Therefore, early medieval swords primarily designed for cutting had a different balance than the rapiers and smallswords which required quick manipulation of the point.
Extension of the Grip
The pommel may provide an extended grip beyond the handle in certain swords. A fencer can achieve additional reach by sliding their hand down to the pommel when striking with a cutting blade. However, not all pommel forms and shapes are suitable for this purpose.
Backstop for the Hand
An oversized pommel typically functions as a backstop for the hand, preventing the sword from slipping off the grip when striking. One notable example is the large, spherical pommel on the Roman gladius sword.
A Decorative Element
Sword pommels can be highly ornate and decorative, showcasing the craftsmanship of various cultures. Swords with the most elaborate pommel include European hunting swords and ceremonial swords. Additionally, animal and bird-head pommels have been used in Europe and Asia since ancient times.
Improvised Striking Weapon
Sometimes, a pommel can be an improvised striking weapon in close-quarters combat. Some sword fighting techniques involve utilizing the sword as a sledgehammer by holding the blade with both hands and striking with the pommel.
Medieval Sword Pommel Forms
During the Middle Ages, a wide range of pommel forms developed on European swords, with many being influenced by fashion and personal preference. Their names are modern designations given by collectors and curators.
1. Brazil-Nut Pommel
As the name suggests, the brazil-nut pommel resembles the shape of a Brazil nut. It has different variations, with the base varying in degrees of curvature. This pommel type is a development of the earlier Viking pommel forms.
The use of brazil-nut pommels can be traced back to as early as the 10th century and became characteristic of 12th-century swords, especially in Germany. These pommels were mainly found in northeastern, central, and eastern Europe.

Stored records
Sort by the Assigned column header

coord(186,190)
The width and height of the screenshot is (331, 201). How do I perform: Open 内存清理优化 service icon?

* * *

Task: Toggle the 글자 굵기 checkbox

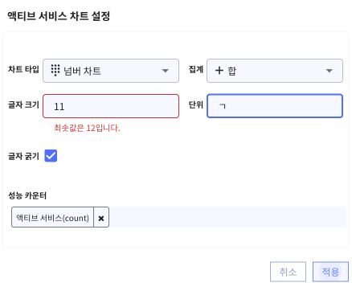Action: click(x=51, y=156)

---

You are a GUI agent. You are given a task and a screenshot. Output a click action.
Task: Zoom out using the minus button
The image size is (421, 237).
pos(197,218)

Short task 1
Repeat the records word for word, from the line containing "You are a GUI" up to and including the line containing "pos(197,218)".
Short task 2
Continue the text on sword pommels from the point where it stops.

Exercise result 1
You are a GUI agent. You are given a task and a screenshot. Output a click action.
Task: Zoom out using the minus button
The image size is (421, 237).
pos(197,218)

Exercise result 2
2. Mushroom or Tea-Cozy Pommel
The so-called “mushroom” or “tea-cozy” pommel is not perfectly circular like an actual mushroom. It features a straight lower edge and sharp corners, which can lead to discomfort when gripping the sword. This pommel design developed during the 10th century but was less favored than the brazil-nut pommel with curved corners. It was commonly found on Viking swords and remained popular in paintings and sculptures until around 1160, though its frequency decreased after 1100.
3. Cocked Hat Pommel
The cocked hat pommel is characterized by its hat-like shape. It was widespread on Viking, Anglo-Saxon, and Carolingian swords and continued to be used throughout the 11th and 12th centuries. Some variations of the cocked hat pommel had a taller crown while others were stouter and bulkier.
4. Disc-Shaped or Wheel Pommel
The disc-shaped pommel emerged in the 10th century and remained in use until the 16th century. It has several variations, the earliest being plain discs and the later ones shaped like a wheel. Among these variations, pommels with cut-off edges were widespread in knightly swords. The 15th-century Italian designs even featured flower motifs on the disc surface.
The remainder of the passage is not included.